Cleans up and hardens how the Slinky engine maps a slurmd pod to its SLURM node name.

The label-then-hostname resolution (the slurm.node.name label, falling back to pod.Spec.Hostname) was duplicated inline in both getClusterNodes and listPartitionNodes. This PR consolidates it into a single resolveSlurmNodeName helper and fixes a latent bug the duplication hid.

Refactor (behavior-preserving): extract resolveSlurmNodeName(pod) as the single source of truth for the label/hostname resolution; both call sites now use it. Each caller keeps its own surrounding logic, so behavior is unchanged.

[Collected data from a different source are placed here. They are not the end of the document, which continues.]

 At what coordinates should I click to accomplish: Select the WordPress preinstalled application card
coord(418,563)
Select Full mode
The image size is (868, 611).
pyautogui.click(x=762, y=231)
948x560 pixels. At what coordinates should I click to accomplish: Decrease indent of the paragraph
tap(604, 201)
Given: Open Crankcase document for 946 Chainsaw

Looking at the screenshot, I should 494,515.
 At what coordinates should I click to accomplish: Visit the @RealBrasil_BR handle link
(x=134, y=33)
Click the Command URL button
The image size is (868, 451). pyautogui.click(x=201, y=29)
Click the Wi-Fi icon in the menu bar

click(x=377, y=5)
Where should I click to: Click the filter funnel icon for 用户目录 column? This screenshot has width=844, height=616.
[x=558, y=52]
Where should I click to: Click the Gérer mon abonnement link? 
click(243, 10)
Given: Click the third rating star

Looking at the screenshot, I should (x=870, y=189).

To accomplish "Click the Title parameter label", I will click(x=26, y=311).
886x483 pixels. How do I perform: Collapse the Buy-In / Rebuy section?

Fix: getClusterNodes previously mapped a Ready pod's Kubernetes node to an empty SLURM node name when the pod had neither the slurm.node.name label nor a hostname, leaving a node -> "" entry in the node map (which surfaced downstream as a bogus instance -> "" in the compute-instance mapping). It now skips such pods with a warning, mirroring the existing guard in listPartitionNodes. Keeping empty values out of the map at the source means all downstream consumers (compute-instance mapping, GPU-clique domains, node reconciliation) can rely on every mapped node having a real SLURM name.

Tests:

  • TestResolveSlurmNodeName: label precedence, present-but-empty label (returns "", no hostname fallback), hostname fallback, and the empty case.
  • TestGetClusterNodes: label mapping, hostname fallback, the empty-name skip (regression guard for the fix), and the not-Ready skip.

No user-facing behavior or configuration changes; scontrol-based discovery is unchanged.

Checklist

  • I am familiar with the Contributing Guidelines.
  • New or existing tests cover these changes.
  • The documentation is up to date with these changes.
  • All commits are signed off per DCO (git commit -s).

Consolidate the duplicated pod-to-SLURM-node-name resolution (the
slurm.node.name label with a fallback to pod.Spec.Hostname), previously
inlined in both getClusterNodes and listPartitionNodes, into a single
resolveSlurmNodeName helper.

Behavior-preserving: each caller keeps its own surrounding logic, so
listPartitionNodes still skips empty host names and getClusterNodes is
unchanged. Add a table-driven unit test covering label precedence, the
present-but-empty label semantic, hostname fallback, and the empty case.

Signed-off-by: Fagani Hajizada <fhajizada@nvidia.com>
@copy-pr-bot

copy-pr-bot Bot commented Jul 2, 2026

Copy link
Copy Markdown

This pull request requires additional validation before any workflows can run on NVIDIA's runners.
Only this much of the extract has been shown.